Soyinka commented. “He’s been acting like a dictator.”

The 91-year-old playwright behind Death and the King’s Horseman has taught at and been given awards top US universities including Harvard and Cornell.

His newest novel, Chronicles from the Land of the Happiest People on Earth, a satire about corruption in Nigeria, was published in 2021. Soyinka referred to the book as his “gift to Nigeria”.

In February, the Crucible theatre in Sheffield staged Death and the King’s Horseman.

Soyinka did not rule out to entertaining an invitation to the United States should circumstances change, but continued: “I wouldn’t take the initiative myself because there’s nothing I’m looking for there. Nothing.”

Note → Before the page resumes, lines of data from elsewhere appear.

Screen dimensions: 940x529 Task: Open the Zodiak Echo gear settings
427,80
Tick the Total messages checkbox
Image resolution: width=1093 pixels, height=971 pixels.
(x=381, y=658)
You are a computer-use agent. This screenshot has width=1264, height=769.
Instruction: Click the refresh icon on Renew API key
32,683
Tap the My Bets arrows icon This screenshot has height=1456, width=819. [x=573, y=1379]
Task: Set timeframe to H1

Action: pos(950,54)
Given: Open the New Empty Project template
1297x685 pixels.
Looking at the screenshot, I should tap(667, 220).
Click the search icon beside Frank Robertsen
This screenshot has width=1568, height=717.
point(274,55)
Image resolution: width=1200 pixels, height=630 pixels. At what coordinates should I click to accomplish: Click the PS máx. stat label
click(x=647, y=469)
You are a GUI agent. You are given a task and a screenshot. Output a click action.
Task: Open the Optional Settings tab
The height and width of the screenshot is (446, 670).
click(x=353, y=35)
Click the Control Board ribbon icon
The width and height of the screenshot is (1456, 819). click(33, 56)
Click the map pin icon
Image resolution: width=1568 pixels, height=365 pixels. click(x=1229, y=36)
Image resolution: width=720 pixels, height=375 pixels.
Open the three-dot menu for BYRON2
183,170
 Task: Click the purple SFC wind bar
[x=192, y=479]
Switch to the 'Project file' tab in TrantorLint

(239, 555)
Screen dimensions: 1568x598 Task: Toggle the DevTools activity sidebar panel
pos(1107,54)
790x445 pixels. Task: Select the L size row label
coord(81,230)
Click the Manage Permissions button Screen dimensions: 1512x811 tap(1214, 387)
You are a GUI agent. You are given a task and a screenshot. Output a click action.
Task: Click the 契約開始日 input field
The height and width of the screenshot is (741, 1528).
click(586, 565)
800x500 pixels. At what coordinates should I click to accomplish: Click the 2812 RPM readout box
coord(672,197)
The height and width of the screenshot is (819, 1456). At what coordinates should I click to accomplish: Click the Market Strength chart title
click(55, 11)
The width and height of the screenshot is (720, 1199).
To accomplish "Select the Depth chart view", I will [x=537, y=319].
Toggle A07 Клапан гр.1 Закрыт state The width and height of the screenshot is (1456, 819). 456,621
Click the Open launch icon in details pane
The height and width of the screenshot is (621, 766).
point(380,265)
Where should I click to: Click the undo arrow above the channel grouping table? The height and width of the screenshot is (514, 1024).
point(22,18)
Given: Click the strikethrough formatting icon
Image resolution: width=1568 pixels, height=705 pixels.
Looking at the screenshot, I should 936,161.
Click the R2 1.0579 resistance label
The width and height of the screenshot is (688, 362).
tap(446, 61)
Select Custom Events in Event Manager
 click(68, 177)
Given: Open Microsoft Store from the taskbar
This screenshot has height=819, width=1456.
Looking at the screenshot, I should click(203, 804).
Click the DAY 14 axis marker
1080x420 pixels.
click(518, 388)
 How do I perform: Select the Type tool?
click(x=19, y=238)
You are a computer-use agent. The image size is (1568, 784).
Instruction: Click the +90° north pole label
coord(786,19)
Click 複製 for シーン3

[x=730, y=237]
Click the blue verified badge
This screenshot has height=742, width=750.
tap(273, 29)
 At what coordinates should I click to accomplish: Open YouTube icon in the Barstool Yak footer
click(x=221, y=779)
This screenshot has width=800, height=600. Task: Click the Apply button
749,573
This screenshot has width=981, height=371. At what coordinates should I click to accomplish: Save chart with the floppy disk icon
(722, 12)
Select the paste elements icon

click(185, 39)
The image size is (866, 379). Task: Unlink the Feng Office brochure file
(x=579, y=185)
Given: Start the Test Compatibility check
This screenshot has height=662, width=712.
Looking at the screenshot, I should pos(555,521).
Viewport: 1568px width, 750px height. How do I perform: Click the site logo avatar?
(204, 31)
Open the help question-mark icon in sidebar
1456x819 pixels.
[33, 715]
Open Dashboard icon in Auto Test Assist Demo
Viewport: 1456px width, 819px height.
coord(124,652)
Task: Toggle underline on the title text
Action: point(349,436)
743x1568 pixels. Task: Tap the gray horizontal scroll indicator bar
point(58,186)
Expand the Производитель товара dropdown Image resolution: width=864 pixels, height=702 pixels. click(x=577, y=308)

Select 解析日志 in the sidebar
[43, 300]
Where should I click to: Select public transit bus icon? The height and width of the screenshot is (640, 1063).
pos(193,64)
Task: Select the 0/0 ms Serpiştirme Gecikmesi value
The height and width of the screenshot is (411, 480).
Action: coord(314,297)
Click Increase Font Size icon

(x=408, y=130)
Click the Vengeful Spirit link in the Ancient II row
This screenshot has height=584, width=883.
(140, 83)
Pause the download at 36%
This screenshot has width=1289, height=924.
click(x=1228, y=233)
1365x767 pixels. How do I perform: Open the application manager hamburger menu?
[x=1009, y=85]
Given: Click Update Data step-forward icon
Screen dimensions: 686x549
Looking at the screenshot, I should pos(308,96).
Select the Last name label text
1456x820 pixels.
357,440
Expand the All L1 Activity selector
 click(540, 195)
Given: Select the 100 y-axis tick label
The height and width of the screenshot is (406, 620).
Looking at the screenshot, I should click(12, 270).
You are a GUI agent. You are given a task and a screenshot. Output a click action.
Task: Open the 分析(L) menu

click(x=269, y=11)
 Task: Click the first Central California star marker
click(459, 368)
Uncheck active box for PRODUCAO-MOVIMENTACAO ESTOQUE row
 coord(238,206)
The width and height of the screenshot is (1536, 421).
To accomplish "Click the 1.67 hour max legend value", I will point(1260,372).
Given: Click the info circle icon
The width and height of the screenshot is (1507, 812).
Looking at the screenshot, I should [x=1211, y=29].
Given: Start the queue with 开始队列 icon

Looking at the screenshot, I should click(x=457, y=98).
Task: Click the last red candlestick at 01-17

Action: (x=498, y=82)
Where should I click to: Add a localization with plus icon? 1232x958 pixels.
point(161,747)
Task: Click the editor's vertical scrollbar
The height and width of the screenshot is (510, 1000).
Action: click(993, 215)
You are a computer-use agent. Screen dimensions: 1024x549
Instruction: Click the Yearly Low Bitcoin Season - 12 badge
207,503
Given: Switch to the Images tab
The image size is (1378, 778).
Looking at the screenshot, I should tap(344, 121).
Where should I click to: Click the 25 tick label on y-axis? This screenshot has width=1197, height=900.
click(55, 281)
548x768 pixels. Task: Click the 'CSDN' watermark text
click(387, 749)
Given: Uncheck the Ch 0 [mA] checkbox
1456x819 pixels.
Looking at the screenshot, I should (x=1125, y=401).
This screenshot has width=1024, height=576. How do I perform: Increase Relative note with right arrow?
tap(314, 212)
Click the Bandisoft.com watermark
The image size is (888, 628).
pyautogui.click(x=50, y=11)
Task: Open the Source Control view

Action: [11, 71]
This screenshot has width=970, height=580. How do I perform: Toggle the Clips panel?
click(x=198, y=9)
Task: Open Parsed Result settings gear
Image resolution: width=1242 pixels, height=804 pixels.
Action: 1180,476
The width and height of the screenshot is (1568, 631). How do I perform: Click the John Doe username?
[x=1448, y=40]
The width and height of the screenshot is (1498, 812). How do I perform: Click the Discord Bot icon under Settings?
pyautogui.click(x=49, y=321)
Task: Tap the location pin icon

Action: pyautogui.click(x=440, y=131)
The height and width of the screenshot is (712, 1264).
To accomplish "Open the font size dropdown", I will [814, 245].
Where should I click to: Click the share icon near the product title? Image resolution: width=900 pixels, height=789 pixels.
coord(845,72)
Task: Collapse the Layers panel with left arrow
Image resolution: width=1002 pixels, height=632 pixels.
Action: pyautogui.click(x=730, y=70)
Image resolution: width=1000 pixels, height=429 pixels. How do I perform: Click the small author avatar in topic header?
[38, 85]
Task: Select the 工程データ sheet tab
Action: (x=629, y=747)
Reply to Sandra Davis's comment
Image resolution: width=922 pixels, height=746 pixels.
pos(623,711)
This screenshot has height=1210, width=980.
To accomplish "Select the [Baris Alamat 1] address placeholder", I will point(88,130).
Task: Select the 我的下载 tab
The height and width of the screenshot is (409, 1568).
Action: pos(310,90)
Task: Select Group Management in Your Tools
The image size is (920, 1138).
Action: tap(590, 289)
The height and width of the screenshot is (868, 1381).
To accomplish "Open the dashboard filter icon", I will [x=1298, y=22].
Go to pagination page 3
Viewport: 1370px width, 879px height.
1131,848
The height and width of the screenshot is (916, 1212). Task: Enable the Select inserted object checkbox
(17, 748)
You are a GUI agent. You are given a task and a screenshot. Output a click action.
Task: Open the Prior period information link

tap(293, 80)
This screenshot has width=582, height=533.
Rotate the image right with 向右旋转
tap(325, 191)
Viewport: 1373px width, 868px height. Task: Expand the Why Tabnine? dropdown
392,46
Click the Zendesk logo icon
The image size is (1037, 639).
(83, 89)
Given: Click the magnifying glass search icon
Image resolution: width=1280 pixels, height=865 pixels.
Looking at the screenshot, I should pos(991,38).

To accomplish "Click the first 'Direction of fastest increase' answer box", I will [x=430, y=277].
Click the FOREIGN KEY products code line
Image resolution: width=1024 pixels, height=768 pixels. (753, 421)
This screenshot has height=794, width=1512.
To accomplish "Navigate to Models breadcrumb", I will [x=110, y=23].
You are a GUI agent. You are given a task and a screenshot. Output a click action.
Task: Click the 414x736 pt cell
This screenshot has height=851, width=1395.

He went on to denounce the increased arrests of undocumented immigrants in the country.

“This is not about me,” Soyinka emphasized. “When we see people being arrested publicly – people being hauled up and they are held for a month … old women, children being separated. So that’s really what worries me.”

The recent immigration crackdown has seen security forces deployed to US cities and citizens briefly held as part of targeted actions, as well as the curtailing of legal means of entry.

Dr. Keith Nguyen
Dr. Keith Nguyen

A tech enthusiast and writer passionate about exploring the intersection of innovation and everyday life.